The National Science Foundation reports that, as of 2020, there were 281,000 engineers and scientists with at least a four-year degree working for the federal government. And that number does not even include contractors.
“The defense industry employed 1.1 million U.S. workers and encompassed 59,678 companies as of 2021. In [fiscal year] 2023, DOD on contracts with DIB suppliers in the 50 states and the District of Columbia totaled $440.7 billion,” Congress reports.
That’s a lot of money. And a lot of people.
In that scale, a dozen mysterious deaths sound a lot less grandiose.
The deaths break down a lot less mysteriously as well.

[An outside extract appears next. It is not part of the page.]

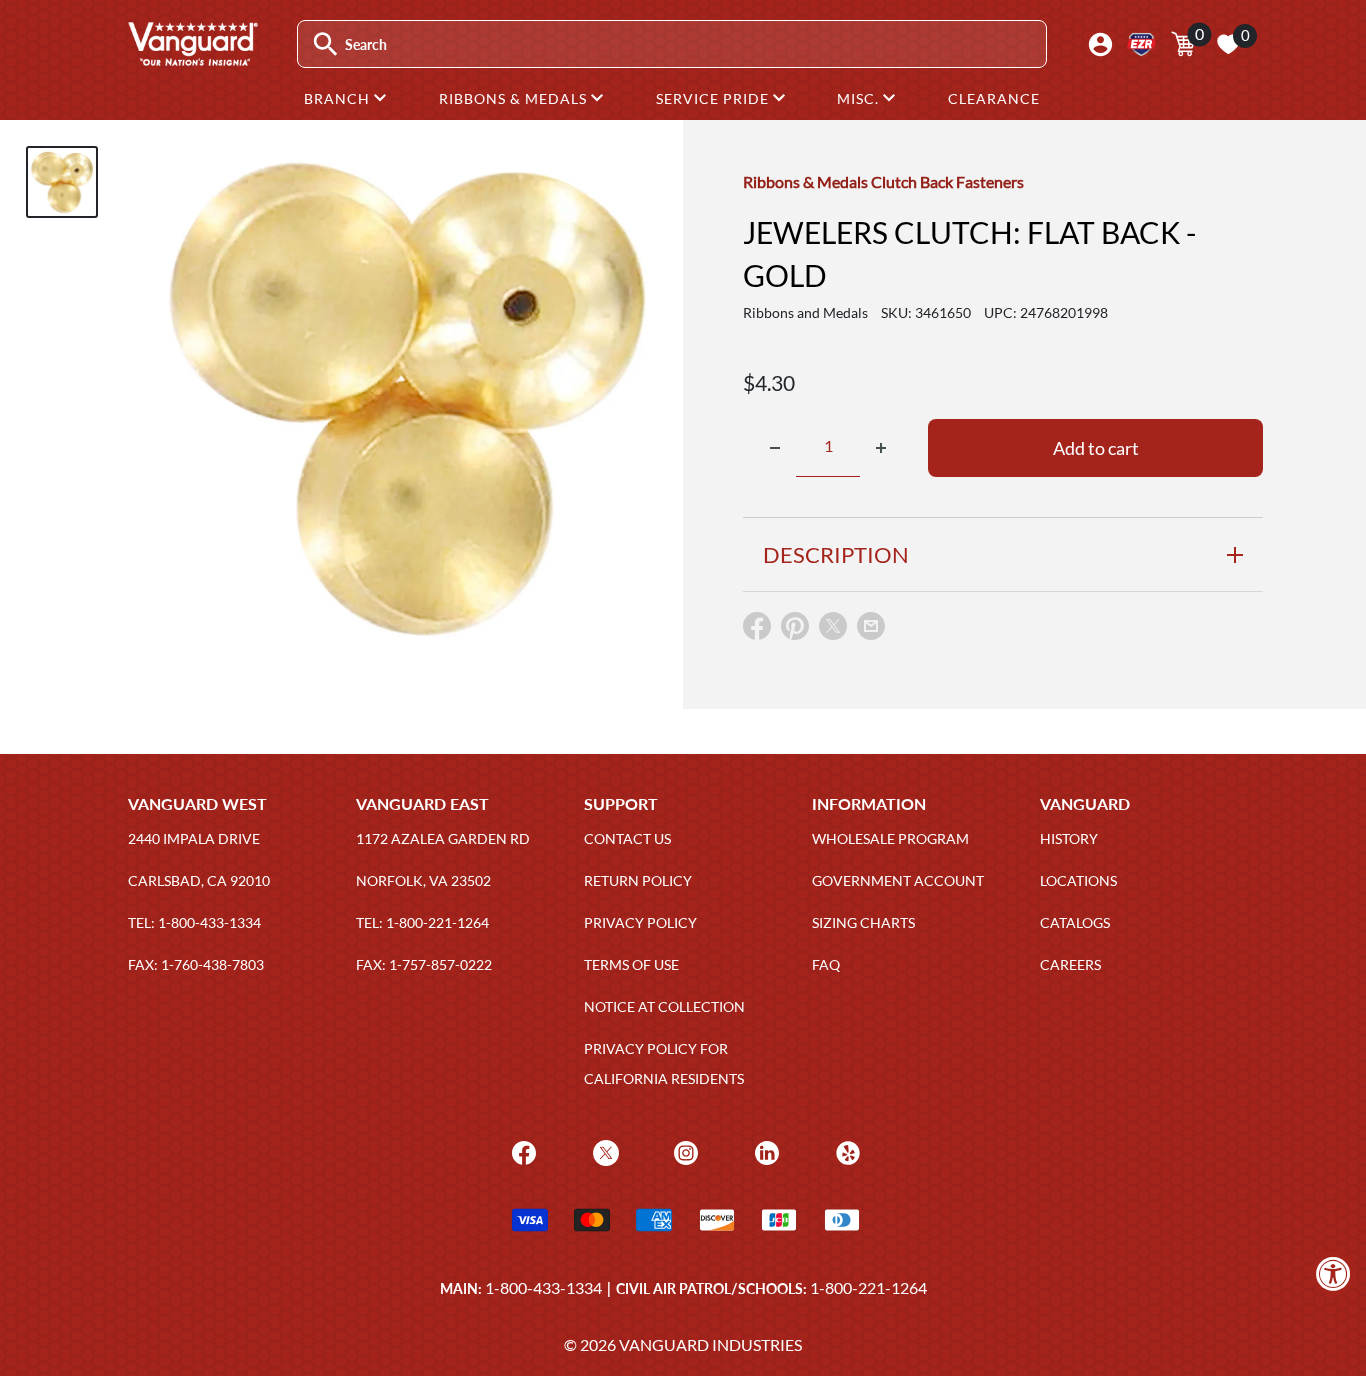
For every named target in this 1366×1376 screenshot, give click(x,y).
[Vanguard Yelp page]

Amy Eskridge’s death represents the first in the reported timeline. She was 34 years old and died of apparent suicide in 2022. She was studying antigravity technology.
She was claimed to have been hit by an energy weapon. However, messages she sent to friends before her death assured that she had no suicidal ideations and was not in danger.
Alternatively, her father believes she committed suicide and suggests she had a drinking problem. Alcoholics do kill themselves. Often, unfortunately.
Alcoholics are 120 times more likely to commit suicide than their peers who are not addicts.
Her passing is a tragedy, but it is filled with very grounded explanations.
More recently, retired Air Force General William Neil McCasland vanished into a fog on a mysterious stroll from his New Mexico residence.
He left almost all his belongings, taking his clothes and a revolver into the deep desert twilight.
His wife insists he was of sound mind but suddenly became very paranoid.
To play devil’s advocate, the general was 68 years old. He reported mental fog months before his disappearance, causing him to rescind many of his professional consulting responsibilities and other roles.
Sometimes people lose it and just wander. It is a tragedy when it does.
The 2025 MIT shooting is also frequently lumped in, with its victims being trailblazers in nuclear fusion research.
Merely lumping in the actions of last December with the rest ignores broader national trends. Luigi Mangioni, the recent Correspondent’s Dinner attack and a myriad of instances of violence dating back to Ted Kaczynski suggest an emergence of a novel criminal profile: a high-IQ killer with socio-political intentions.
In that respect, being in a highly educated and competitive lab can literally put one in the line of fire.
Not to mention the current state of geopolitical affairs is very worth covering up. A stumbling war effort, a billionaire-pedophile conspiracy, AI emerging into super-intelligence and a wealth divide slowly separating the species in a way only HG Wells might have expected.
Many more lay waiting to infect the newsfeed, so why not then throw an alien conspiracy into the mix?
The dark reality is that all these deaths, although tragic, may be relatively predictable — hazards of the trade.
Perhaps a dozen dead scientists over a few years is to be expected after trying to run the most powerful military-industrial complex known to human history. There is an unimaginable amount of interest in adversaries killing the best scientists.
One does not have to look far. Countries publicly claim to unveil new secret weapons simply to most effectively take out a nation’s best intellectuals in their sleep.
America’s best minds then, for obvious reasons, carry a heavy risk.
To live by the sword, to die by the sword, so to speak.
So the greater question news readers should contemplate is why the hype?
Perhaps rather than a fomenting alien invasion or a grand conspiracy finally falling apart at the seams, the mass media, technology and government have decided to highlight the same story at the same time. A story that the public should never expect real answers for.
Maybe the best thing to do is to turn off the TV, stop scrolling, switch the Apple Watch for a Timex, set do not disturb and take a walk.
Perhaps then society might start to remember the real problems, and not the extraterrestrial distractions.